A retrospective cohort study reviewed tapentadol exposure calls in the National Poison Data System (NPDS) that met the following criteria: substance was tapentadol; involved a patient aged ≤17 years; single substance ingestion only; reported between November 1, 2008 to December 31, 2013; and followed to a known medical outcome. One hundred four patients met the inclusion criteria, with 76.9% of calls involving 6-year-olds and 60.6% for children <2 years of age. The number of exposure increased per year, from two in 2009 to 35 in 2012 but only 13 exposures were reported in 2013. The majority of exposures (89.4%) were unintentional exposures; of those, about 15% were due to an unintentional therapeutic error (defined as administration of wrong substance, incorrect dose or route of administration, or if administered to the wrong person).

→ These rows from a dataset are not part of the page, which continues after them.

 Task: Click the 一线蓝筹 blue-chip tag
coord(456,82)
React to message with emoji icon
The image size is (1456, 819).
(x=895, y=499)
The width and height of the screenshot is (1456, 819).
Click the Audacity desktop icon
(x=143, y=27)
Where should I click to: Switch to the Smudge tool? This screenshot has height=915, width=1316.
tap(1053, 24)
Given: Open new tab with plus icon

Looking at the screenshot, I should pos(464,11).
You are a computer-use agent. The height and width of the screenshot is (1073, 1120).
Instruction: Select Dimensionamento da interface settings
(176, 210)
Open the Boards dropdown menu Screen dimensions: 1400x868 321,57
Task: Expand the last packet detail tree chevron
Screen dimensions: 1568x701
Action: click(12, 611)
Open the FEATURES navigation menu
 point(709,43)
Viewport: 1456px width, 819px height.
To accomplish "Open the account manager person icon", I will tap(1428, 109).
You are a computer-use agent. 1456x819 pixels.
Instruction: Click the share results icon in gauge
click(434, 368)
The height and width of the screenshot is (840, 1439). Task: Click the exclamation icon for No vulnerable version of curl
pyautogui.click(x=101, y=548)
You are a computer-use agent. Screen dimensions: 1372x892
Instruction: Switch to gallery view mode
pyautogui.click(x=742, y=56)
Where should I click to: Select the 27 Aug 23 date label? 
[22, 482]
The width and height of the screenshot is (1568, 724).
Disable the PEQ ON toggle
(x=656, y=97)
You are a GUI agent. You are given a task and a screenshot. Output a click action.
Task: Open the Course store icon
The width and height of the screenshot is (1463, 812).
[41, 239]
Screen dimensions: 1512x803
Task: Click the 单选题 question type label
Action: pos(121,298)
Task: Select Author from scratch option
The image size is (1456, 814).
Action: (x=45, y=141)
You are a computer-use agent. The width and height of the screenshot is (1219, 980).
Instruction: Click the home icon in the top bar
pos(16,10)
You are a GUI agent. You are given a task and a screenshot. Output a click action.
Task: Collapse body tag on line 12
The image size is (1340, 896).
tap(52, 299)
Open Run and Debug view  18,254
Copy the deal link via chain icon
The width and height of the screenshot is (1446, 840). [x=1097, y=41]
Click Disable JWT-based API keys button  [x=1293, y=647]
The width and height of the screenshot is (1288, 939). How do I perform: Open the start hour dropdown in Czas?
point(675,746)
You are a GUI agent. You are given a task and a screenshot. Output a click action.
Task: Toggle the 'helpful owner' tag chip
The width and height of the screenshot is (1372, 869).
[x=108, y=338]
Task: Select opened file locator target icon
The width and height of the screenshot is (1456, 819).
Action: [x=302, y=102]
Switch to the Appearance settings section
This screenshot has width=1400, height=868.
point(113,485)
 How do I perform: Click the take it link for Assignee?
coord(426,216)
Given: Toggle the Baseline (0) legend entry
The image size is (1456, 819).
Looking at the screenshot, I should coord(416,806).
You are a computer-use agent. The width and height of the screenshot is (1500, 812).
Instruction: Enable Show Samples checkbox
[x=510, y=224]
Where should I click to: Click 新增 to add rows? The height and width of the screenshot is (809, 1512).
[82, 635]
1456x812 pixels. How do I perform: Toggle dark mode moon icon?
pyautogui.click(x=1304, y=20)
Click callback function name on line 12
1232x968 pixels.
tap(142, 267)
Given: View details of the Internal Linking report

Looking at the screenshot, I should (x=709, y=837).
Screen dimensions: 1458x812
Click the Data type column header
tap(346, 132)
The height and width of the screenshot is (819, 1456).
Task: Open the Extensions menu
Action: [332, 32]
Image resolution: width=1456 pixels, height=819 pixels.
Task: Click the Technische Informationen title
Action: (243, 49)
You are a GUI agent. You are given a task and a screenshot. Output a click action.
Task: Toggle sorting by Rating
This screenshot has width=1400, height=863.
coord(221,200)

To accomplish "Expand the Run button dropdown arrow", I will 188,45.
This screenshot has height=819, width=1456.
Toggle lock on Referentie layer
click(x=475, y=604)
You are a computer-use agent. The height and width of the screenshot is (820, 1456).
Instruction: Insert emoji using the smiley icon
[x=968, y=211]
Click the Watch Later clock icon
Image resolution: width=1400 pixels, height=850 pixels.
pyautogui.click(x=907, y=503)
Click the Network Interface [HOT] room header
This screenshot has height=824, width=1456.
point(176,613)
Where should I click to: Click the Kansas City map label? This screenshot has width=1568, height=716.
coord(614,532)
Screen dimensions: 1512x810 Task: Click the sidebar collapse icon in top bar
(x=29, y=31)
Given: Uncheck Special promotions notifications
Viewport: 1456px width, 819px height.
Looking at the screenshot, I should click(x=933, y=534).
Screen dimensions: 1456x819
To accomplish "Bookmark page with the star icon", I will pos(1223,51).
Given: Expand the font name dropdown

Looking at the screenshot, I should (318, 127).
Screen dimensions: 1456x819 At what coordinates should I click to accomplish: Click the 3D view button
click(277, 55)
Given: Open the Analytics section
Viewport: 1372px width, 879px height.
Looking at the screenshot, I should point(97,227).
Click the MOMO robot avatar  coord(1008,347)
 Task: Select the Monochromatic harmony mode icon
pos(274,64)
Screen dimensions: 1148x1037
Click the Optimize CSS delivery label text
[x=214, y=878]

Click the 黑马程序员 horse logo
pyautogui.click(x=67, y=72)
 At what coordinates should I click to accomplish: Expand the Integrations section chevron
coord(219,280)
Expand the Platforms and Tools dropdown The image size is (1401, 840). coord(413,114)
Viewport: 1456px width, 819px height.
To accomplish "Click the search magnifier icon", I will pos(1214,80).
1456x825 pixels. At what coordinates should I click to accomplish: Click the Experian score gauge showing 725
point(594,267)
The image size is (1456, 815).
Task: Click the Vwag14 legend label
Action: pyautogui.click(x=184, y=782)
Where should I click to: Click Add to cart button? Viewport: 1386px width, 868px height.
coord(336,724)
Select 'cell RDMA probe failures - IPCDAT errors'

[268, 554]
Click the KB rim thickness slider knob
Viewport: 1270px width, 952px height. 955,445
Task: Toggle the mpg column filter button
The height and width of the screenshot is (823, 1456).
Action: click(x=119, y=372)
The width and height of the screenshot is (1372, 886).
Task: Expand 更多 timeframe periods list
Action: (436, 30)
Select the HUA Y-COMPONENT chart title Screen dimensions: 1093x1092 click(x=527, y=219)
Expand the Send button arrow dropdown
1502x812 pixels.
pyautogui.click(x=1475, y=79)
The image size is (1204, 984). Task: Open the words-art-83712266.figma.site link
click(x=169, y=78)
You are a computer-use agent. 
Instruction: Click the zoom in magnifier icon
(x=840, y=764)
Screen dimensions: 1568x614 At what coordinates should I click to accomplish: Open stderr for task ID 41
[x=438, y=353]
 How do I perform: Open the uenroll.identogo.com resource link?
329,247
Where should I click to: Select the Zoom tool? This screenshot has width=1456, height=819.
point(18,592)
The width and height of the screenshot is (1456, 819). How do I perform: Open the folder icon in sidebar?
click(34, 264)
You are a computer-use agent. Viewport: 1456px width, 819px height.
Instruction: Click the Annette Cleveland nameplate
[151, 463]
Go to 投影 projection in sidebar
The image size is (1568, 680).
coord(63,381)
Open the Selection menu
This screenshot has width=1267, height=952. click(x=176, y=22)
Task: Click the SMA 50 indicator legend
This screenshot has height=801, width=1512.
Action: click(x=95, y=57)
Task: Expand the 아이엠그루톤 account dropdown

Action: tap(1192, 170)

Most patients (92.3%) had no effects or only minor effects from their exposure to tapentadol; two patients, a 16-month old and a 9-month old, had severe life-threatening effects. The authors conclude that while care should be taken in any symptomatic child exposed to tapentadol, most have no effects or minor effects. More studies will need to be conducted to define a toxic dose in children.